Metro

Driver: I ‘was scared’ when I hit car & family died

HIT & RUN: Julio Acevedo (right), in an interview yesterday, admitted hitting the car in which Nachman and Raizy Glauber (left) were fatally hit, and said he’ll surrender. (
)

The still-hiding hit-and-run driver who killed a young couple and their baby said yesterday that he fled the scene because he was “scared.”

Julio Acevedo, 44, insisted he had no clue anyone died in the horrific high-speed crash on Sunday in Brooklyn — and said that he smashed into the livery car carrying Nachman and Raizy Glauber while fleeing a shooting.

“My heart goes out to those people,” he said. “I left the scene, and when I did leave the scene I didn’t know anyone died.”

Acevedo claims he was shot at on Carlton Avenue minutes before the 12:30 a.m. accident — although there were no reports of gunfire in the area.

“I was speeding trying to get away because I was scared from someone shooting at me,” he told a reporter from WABC/Channel 7, who was connected by phone through a friend of Acevedo.

“So when I came down Kent Avenue as I was driving, that cab driver came out of nowhere. I couldn’t stop.”

Asked why he fled the scene, he said, “I was scared. I was scared. I had just been shot at previously.”

Acevedo promised to “turn myself in” — but cops aren’t just waiting around.

“There’s a full manhunt going on,” said a law-enforcement source. “They’ re looking for him all over — no one place.”

Another source said a man claiming to be Acevedo’s lawyer called police, but gave no time frame for a surrender.

Meanwhile, Raizy’s family sat shiva yesterday at their Williamsburg home.

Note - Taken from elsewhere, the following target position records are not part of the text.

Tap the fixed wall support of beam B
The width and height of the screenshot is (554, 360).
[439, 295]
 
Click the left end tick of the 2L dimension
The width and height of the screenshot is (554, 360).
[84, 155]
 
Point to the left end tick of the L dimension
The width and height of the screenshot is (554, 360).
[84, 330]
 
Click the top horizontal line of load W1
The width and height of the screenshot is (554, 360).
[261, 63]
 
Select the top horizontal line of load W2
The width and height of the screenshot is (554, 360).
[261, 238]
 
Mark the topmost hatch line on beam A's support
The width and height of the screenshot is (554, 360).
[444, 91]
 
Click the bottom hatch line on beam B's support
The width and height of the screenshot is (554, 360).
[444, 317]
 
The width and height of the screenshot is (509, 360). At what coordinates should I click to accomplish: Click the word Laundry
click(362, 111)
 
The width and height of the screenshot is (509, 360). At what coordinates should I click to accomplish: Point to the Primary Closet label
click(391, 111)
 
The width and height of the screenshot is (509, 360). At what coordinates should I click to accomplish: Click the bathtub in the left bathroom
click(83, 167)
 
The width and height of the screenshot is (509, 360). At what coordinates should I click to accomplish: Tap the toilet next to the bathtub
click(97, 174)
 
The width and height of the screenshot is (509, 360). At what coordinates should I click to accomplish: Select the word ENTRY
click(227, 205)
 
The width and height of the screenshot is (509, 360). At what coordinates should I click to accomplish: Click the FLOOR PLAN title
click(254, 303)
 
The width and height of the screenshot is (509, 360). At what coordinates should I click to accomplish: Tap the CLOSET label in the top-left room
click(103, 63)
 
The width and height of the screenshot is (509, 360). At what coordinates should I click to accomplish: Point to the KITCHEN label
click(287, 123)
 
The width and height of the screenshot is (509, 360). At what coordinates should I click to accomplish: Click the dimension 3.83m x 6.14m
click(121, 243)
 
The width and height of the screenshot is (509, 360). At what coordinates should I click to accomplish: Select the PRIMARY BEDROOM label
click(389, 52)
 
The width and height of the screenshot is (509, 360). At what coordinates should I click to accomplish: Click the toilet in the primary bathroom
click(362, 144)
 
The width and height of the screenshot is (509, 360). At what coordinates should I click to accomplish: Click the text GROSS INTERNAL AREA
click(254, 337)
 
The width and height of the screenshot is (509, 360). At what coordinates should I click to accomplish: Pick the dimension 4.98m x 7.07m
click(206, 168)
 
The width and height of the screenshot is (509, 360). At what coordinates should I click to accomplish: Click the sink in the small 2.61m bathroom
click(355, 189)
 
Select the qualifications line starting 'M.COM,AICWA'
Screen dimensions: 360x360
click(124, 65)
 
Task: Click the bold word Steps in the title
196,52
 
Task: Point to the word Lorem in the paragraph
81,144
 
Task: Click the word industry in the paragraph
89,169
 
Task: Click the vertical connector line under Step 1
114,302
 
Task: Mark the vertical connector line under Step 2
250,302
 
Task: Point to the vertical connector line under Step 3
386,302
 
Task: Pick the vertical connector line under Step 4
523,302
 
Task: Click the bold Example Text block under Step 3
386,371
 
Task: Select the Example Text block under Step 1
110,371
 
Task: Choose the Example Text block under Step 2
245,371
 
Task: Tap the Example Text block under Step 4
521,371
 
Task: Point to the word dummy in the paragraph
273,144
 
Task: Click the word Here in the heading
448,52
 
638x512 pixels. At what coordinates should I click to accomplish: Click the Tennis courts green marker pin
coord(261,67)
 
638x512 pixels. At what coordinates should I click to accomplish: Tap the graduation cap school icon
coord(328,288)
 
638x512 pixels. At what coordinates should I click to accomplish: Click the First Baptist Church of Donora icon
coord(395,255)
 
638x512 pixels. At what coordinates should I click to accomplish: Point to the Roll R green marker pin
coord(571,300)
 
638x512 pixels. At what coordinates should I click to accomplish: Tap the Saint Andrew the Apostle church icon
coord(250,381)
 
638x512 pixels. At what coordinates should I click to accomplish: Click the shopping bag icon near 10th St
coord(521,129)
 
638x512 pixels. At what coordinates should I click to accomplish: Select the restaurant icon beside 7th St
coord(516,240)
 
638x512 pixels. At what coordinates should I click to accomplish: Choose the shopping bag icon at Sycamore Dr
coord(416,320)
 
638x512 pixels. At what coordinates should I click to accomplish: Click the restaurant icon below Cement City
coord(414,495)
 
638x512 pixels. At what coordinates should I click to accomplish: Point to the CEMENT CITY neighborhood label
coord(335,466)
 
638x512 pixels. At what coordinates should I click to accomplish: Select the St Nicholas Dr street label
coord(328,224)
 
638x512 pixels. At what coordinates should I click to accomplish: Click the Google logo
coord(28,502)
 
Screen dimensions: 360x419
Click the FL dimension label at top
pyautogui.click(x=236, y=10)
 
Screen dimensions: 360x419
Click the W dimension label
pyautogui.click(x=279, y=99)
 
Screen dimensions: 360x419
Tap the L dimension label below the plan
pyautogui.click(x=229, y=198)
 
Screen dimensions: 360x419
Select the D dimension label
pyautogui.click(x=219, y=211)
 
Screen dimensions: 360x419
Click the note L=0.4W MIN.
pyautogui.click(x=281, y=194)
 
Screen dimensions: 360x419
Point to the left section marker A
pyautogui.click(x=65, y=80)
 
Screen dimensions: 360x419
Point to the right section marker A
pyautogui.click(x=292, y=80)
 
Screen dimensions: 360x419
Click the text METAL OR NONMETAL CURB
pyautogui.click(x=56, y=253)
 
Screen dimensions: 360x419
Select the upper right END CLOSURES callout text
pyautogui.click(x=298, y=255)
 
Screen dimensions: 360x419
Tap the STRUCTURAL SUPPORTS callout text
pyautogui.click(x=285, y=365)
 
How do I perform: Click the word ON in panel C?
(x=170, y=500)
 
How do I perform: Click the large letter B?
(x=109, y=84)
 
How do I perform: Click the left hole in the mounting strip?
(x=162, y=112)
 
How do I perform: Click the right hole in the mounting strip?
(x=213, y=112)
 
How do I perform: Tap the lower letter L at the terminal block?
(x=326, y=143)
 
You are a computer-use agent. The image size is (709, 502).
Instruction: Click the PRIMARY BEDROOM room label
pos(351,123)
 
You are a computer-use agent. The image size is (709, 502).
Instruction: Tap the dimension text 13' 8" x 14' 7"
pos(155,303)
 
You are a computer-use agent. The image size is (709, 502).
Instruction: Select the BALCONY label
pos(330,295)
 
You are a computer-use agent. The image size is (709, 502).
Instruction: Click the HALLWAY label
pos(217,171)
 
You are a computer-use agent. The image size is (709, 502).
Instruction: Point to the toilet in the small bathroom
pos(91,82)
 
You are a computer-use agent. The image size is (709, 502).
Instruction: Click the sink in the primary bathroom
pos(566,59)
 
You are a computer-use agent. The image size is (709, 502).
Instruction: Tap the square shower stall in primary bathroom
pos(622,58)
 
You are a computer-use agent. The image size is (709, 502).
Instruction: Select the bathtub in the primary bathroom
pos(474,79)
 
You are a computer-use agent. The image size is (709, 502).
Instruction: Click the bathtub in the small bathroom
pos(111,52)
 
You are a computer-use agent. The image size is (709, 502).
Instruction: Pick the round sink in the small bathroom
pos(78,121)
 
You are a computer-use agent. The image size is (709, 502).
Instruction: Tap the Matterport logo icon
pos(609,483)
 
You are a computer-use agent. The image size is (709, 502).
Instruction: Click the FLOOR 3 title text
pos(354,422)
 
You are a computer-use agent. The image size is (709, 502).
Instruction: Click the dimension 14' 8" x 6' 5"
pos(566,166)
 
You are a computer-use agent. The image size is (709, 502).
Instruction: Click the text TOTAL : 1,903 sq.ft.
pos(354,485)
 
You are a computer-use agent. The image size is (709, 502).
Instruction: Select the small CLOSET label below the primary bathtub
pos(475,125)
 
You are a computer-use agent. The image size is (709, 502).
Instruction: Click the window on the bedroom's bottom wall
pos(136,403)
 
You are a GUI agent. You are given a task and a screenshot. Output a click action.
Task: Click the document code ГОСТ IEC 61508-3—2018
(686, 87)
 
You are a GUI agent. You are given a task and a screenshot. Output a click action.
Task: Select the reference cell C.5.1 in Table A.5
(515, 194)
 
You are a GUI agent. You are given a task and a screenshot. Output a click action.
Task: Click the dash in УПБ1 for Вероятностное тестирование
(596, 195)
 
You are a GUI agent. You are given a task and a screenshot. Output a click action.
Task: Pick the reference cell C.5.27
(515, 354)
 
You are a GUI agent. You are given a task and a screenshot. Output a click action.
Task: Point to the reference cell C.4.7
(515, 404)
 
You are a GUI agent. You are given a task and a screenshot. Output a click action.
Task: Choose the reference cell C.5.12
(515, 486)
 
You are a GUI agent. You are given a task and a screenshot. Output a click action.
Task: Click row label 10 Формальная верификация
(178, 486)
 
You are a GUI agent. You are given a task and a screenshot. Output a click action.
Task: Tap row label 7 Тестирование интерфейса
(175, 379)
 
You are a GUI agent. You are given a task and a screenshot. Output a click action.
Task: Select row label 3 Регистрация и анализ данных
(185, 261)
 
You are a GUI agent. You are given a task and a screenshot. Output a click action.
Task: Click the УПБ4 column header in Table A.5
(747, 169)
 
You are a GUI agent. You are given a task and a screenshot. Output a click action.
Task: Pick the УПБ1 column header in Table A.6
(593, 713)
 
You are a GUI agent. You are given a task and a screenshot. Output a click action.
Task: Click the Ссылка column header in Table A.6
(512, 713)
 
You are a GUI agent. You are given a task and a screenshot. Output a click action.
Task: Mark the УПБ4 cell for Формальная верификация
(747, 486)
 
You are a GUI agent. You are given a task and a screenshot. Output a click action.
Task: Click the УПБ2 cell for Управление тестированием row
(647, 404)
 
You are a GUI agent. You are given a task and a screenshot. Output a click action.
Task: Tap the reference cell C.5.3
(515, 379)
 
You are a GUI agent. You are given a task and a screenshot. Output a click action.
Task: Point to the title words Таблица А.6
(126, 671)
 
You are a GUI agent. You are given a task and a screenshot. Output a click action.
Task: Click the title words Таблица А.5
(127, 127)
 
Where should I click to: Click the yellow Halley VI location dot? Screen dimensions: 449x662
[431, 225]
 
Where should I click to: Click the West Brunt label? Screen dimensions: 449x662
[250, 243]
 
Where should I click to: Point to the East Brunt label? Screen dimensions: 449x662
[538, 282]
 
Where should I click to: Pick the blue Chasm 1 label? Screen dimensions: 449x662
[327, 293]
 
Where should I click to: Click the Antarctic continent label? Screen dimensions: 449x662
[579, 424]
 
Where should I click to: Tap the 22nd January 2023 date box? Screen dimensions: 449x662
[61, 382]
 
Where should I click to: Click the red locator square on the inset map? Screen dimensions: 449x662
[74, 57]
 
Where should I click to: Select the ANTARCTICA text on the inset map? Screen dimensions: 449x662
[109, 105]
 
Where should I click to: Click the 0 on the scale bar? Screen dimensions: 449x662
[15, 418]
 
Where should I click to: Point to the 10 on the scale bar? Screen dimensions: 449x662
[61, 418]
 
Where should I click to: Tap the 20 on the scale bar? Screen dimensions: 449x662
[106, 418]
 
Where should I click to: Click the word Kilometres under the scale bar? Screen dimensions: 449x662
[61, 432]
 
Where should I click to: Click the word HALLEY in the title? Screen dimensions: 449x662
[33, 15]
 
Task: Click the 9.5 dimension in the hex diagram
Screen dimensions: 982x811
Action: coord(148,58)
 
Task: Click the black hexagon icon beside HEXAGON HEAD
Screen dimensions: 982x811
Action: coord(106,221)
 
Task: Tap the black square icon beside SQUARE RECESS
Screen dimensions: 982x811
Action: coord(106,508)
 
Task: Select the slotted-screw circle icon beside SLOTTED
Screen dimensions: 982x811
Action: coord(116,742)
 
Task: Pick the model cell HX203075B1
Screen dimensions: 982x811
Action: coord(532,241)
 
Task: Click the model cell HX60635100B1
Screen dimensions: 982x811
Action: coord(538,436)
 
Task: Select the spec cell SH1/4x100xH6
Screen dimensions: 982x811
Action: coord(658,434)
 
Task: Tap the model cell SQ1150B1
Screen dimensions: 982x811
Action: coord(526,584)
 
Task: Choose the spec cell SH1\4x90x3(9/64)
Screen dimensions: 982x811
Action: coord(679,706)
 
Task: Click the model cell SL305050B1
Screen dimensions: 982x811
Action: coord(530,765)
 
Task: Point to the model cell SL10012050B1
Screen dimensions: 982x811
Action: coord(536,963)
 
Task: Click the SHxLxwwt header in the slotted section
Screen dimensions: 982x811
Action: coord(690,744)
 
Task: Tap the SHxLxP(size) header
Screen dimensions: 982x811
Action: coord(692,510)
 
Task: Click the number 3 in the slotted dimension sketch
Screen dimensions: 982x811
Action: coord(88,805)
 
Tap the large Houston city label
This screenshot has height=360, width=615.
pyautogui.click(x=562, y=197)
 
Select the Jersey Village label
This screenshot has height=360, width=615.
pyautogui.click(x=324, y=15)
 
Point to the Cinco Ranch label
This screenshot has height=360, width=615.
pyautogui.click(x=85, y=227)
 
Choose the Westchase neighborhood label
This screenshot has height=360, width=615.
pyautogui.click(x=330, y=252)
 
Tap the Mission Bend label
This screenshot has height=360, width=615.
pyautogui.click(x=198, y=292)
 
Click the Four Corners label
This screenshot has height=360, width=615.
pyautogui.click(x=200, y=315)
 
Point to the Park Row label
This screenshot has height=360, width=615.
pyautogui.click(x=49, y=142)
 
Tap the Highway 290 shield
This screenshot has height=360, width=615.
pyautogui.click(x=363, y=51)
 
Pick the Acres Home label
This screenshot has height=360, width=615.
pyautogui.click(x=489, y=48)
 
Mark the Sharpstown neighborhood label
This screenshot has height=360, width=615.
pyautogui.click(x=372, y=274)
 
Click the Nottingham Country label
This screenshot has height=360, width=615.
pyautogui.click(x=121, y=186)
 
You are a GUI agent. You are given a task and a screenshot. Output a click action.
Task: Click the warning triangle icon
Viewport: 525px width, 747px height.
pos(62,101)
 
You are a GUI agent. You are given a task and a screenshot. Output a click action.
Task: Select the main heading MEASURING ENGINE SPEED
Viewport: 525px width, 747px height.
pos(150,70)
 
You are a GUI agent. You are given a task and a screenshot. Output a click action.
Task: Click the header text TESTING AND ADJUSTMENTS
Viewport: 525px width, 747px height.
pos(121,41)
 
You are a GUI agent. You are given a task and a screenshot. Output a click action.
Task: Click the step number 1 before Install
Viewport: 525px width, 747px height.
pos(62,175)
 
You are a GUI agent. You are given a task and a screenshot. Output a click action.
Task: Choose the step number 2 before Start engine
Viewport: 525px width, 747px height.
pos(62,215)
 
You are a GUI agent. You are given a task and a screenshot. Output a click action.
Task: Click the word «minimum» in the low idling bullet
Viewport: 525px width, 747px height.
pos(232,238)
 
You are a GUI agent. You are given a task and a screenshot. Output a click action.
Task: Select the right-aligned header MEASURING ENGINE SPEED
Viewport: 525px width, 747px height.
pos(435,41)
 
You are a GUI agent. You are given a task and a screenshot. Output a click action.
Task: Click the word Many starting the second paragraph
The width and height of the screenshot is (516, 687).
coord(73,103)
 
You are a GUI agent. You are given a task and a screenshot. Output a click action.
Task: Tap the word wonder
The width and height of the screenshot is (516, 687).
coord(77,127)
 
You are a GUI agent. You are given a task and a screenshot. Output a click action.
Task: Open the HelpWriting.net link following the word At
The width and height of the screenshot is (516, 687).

The expectant mother’s obstetrician at Long Island College Hospital — where the couple were headed in the cab — told her parents, “She was a wonderful patient,” according to Raizy’s uncle.

“He was very sad about what happened.”

The couple was going to the doctor in the cab because Raizy was having a complication from the pregnancy.

“Nothing serious. But he wanted to rule everything out and make sure she was OK. So he brought her in,” the uncle said.

The Glaubers, both 21, were riding in a livery car driven by Pedro Nunez Delacruz when Acevedo T-boned their car, cops said.

Raizy, who was seven months pregnant, was ejected.

The livery driver was devastated over the family’s death.

“He’s depressed,” said Delacruz’s wife, Jesenia Perdomo.

She said he is “in so much pain, he can’t even get up and walk. Perhaps he will pay the family his respects tomorrow.”

Acevedo — whose long rap sheet includes the 1987 slaying of the man who inspired rapper 50 Cent’s stage name — had been staying in an affordable-housing unit at the swank Edge apartment complex in Williamsburg.